Turpin Hills is a census-designated place (CDP) in Anderson Township, Hamilton County, Ohio, United States. The population was 5,162 at the 2020 census.

==Geography==

According to the United States Census Bureau, the CDP has a total area of 3.0 sqmi, all land.

==Demographics==

Historical population
| Census | Pop. | Note | %± |
| 2020 | 5,162 |  | — |
U.S. Decennial Census

===2020 census===
As of the census of 2020, there were 5,162 people living in the CDP, for a population density of 1,740.39 people per square mile (671.87/km^{2}). There were 1,987 housing units. The racial makeup of the CDP was 90.1% White, 2.2% Black or African American, 0.1% Native American, 2.1% Asian, 0.0% Pacific Islander, 0.3% from some other race, and 5.2% from two or more races. 2.1% of the population were Hispanic or Latino of any race.

There were 1,847 households, out of which 53.5% had children under the age of 18 living with them, 76.3% had children under the age of 18 living with them, 13.9% had a male householder with no spouse present, and 7.4% had a female householder with no spouse present. 12.9% of all households were made up of individuals, and 2.6% were someone living alone who was 65 years of age or older.
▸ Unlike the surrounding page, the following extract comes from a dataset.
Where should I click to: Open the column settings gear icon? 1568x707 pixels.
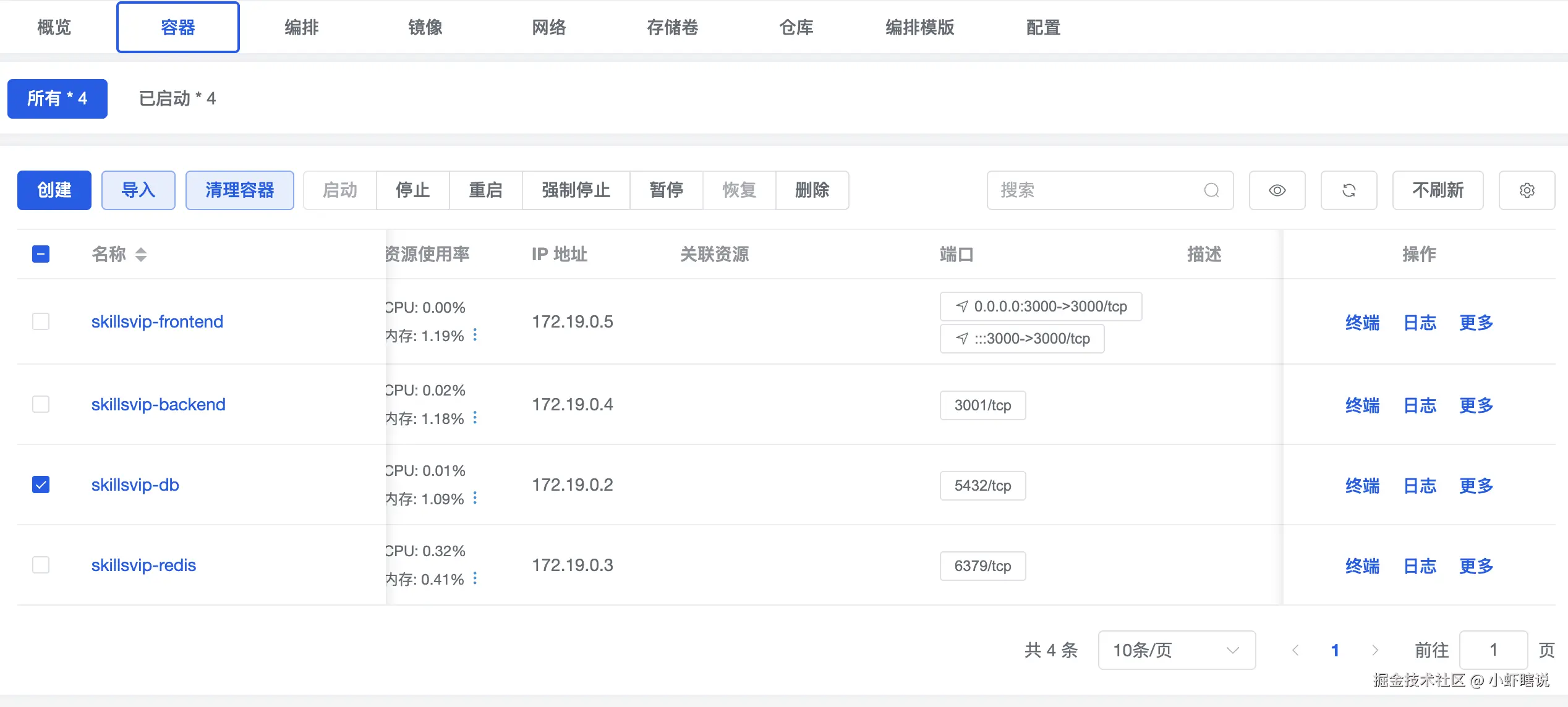coord(1527,190)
The average household size was 3.09, and the average family size was 3.46.

33.3% of the CDP's population were under the age of 18, 56.6% were 18 to 64, and 10.1% were 65 years of age or older. The median age was 39.1. For every 100 females, there were 124.0 males.

According to the U.S. Census American Community Survey, for the period 2016-2020 the estimated median annual income for a household in the CDP was $139,886, and the median income for a family was $165,781. About 1.1% of the population were living below the poverty line, including 0.0% of those under age 18 and 0.0% of those age 65 or over. About 72.6% of the population were employed, and 65.0% had a bachelor's degree or higher.

===2000 census===
At the 2000 census there were 4,960 people, 1,741 households, and 1,448 families living in the CDP. The population density was 1,668.5 PD/sqmi. There were 1,810 housing units at an average density of 608.9 /sqmi. The racial makeup of the CDP was 96.63% White, 0.62% African American, 0.34% Native American, 1.63% Asian, 0.30% from other races, and 0.46% from two or more races. Hispanic or Latino of any race were 1.07%.
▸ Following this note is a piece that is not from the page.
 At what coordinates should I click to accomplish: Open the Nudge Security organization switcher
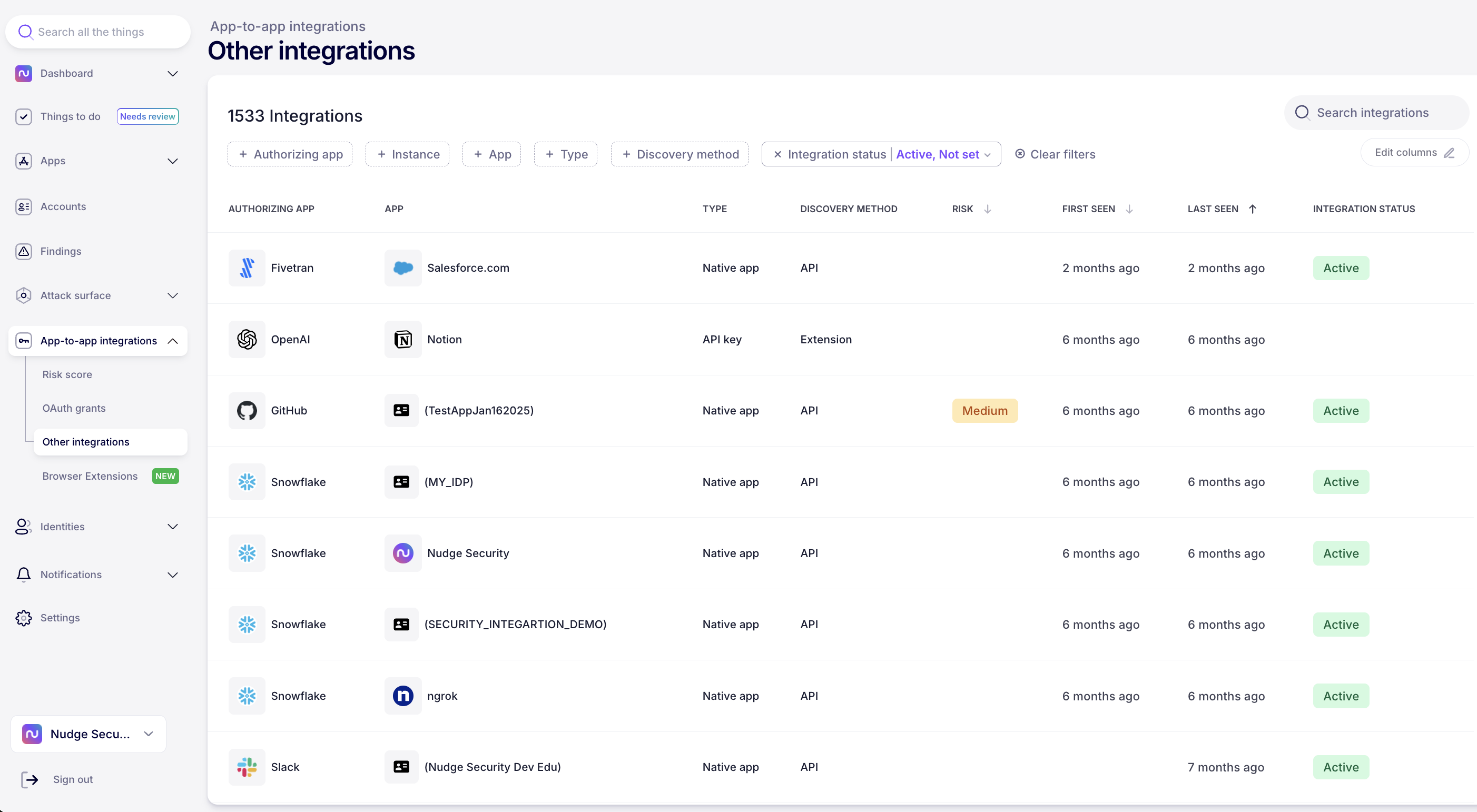(x=89, y=734)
Of the 1,741 households 42.7% had children under the age of 18 living with them, 75.0% were married couples living together, 6.1% had a female householder with no husband present, and 16.8% were non-families. 13.6% of households were one person and 4.0% were one person aged 65 or older. The average household size was 2.85 and the average family size was 3.16.

The age distribution was 30.6% under the age of 18, 5.3% from 18 to 24, 26.0% from 25 to 44, 29.2% from 45 to 64, and 9.0% 65 or older. The median age was 39 years. For every 100 females, there were 96.3 males. For every 100 females age 18 and over, there were 93.1 males.

The median household income was $84,354 and the median family income was $93,471. Males had a median income of $63,077 versus $36,795 for females. The per capita income for the CDP was $39,094. About 0.4% of families and 1.0% of the population were below the poverty line, including 0.5% of those under age 18 and 1.8% of those age 65 or over.